AIM OF THE TASK
Pull out each line below that contains the word "Image", matching its capitalization exactly.

A dataset excerpt
◆ ◆ ◆ ◆

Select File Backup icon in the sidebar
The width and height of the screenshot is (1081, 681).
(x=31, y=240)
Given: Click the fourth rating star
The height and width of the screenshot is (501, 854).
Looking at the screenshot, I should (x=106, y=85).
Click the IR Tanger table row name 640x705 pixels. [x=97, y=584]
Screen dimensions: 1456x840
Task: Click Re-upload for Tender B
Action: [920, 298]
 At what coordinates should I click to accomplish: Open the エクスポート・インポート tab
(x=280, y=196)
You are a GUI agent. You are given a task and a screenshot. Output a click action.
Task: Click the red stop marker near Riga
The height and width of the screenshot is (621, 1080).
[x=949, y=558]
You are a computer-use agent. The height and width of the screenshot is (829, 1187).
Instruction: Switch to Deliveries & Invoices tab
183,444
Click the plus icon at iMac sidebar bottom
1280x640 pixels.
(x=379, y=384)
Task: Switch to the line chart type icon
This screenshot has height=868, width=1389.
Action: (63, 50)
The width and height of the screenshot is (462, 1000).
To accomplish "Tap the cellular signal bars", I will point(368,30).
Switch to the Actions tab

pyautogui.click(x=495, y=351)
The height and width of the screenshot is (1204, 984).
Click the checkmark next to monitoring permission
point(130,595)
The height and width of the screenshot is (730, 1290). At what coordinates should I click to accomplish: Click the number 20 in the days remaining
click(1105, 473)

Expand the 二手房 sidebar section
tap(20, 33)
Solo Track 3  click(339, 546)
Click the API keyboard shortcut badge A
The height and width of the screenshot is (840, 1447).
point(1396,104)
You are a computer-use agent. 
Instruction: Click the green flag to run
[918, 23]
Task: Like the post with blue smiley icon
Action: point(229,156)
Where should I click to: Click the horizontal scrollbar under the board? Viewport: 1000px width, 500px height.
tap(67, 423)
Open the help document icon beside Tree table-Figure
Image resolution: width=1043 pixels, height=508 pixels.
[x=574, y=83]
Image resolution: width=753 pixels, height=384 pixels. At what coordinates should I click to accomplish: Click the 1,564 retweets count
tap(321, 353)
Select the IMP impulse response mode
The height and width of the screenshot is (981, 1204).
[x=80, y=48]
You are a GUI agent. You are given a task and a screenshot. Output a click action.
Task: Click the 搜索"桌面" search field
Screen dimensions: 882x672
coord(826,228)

◆ ◆ ◆ ◆

COMPLETE OUTPUT
Image resolution: width=1043 pixels, height=508 pixels.
Image resolution: width=753 pixels, height=384 pixels. At what coordinates should I click to accomplish: Click the 1,564 retweets count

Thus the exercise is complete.